A própria presença de um homem branco de braços erguidos ao fundo reforça o olhar de “espanto” do viajante europeu, posicionando o observador como alguém fora da cena, superior e assustado  uma construção narrativa que serviu para moldar a imagem do indígena brasileiro ao longo de séculos.

 

 Essa sociedade que possuía uma riqueza cultural imensa: sua língua  que deu origem ao tupi antigo, base de inúmeras palavras e expressões do português brasileiro; seus saberes sobre a terra, as plantas e os ciclos naturais foram fundamentais para a sobrevivência dos primeiros. 

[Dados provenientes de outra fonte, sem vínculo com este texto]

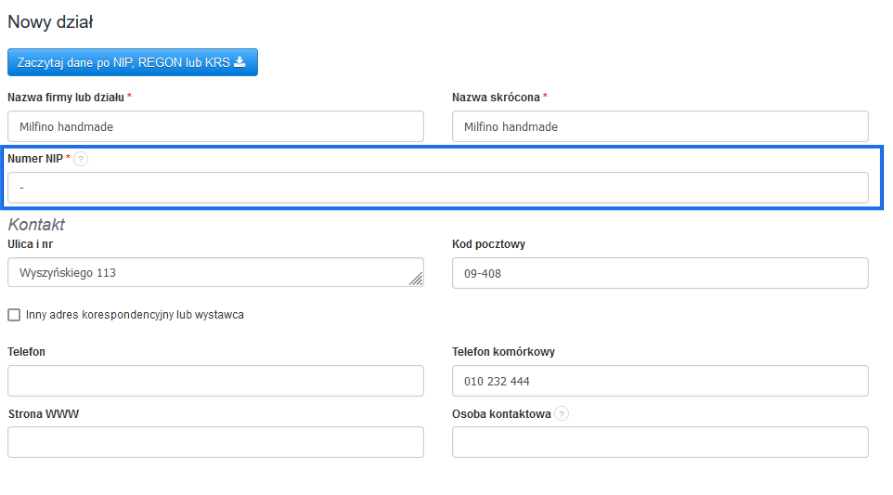Viewport: 893px width, 495px height.
Task: Click the Numer NIP label text
Action: pyautogui.click(x=35, y=159)
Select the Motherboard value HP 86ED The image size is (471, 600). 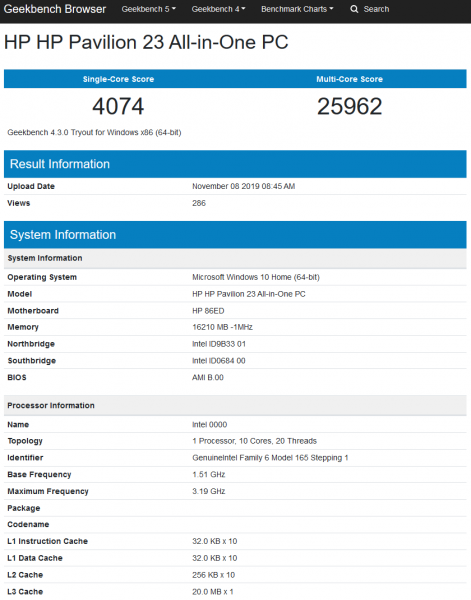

A cultura vive para além do estereótipo, mas a visão do "indio mau" serviu até pra afastar outros colonizadores. Se formos fixar apenas na cena retratada por De Bry é reduzir os Tupinambás a um único aspecto, é um pouco descontextualizado e distorcido, mas foi a imagem distorcida que ficou pra história como retrato desse povo.


Desmontando a tese do "pacifismo indígena" ditava que nessa sociedade, o homem virava homem através da guerra. Na sua loucura de romper com os modelos europeis, na disputa em definir "bom" ou "mau". 

Florestan inova na sua antropologia ao aproximar finalmente as culturas e indaga, seria algo universal do homem entrar em casa e construir sua sociedade em torbo disso, até hoje? É algo para pensar sobre o livro de Florestan e dos retratos imagéticos que invadiram a Europa para assustar ou animar. No caso, a guerra era uma forma e sistema da vingança da morte de parentes. 


Enfim, povoaram o imaginário europeu e eles pegaram vários ítens para expor em museus europeus. Incluindo o manto tupinambá. Outra tecnologia tupinambás são as redes pra dormir chamadas inbás. Urucum era usado na pintura corporal, Maracás eram o nome das flautas por eles usados. 


Não eram de jeito nenhum "nômades ignorantes", tinham engenharia defensiva, política de alianças, medicina vinda das hervas e ética ritual própria, quem eram comidos nos rituais eram sempre os inimigos, nunca ninguém da própria tribo.